SON aylarda en çok konuşulan konulardan biri Euro/dolar paritesi oldu. Euro 1999 yılının başında ilk çıktığında 1 Euro 1.17 dolar kadardı.
Dolara karşı önce düştü. 2001 yılının ortasında 1 Euro 0.83 dolara kadar geriledi. Sonra yükselmeye başladı. Bu yılın başında 1 Euro 1.36 dolara kadar geldi.
Euro ilk dönemde dolara karşı yüzde 30 kadar değer yitirdi. Daha sonra, geldiği en düşük noktadan yüzde 68 oranında değer kazandı. Avrupa ile Amerika arasında ciddi bir enflasyon farkı olmadığına göre, iki para arasındaki parite değişmeleri reel değişmeler olarak alınabilir.
Bu denli büyük boyutlarda ve kısa sürede yaşanan reel parite değişmeleri doğal olarak ülke ekonomilerini ciddi boyutlarda etkileyecektir.

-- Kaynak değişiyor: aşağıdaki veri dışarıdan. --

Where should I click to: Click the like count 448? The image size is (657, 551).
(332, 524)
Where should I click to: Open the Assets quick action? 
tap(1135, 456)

Üretilen malların rekabet gücü değişmektedir. Almanya gibi ihracatın önemli olduğu ekonomiler zorlanacaktır. Parite oynamalarının getireceği yükü asgaride tutmak için değişen rakabet gücünü karşılayacak başka gelişmeler olmalıdır.
VERİMLİLİK
İki ülke parası arasındaki parite (döviz kuru) çeşitli nedenlerle değişebilir. Kurları belirleyen ilişkiler çok karmaşıktır. Kurları hareket ettiren ve en iyi bilinen formül iki ülke arasındaki enflasyon farkıdır. Enflasyon farklarının kurlara yansımasını öngören teori, mal ve hizmetlerin serbestçe dış ticarete konu olacağını, üretim faktörlerinin (işgücü ve sermaye) serbest dolaşımı olmadığını ve ekonomideki üretkenliğin(teknoloji) değişmediğini varsayar.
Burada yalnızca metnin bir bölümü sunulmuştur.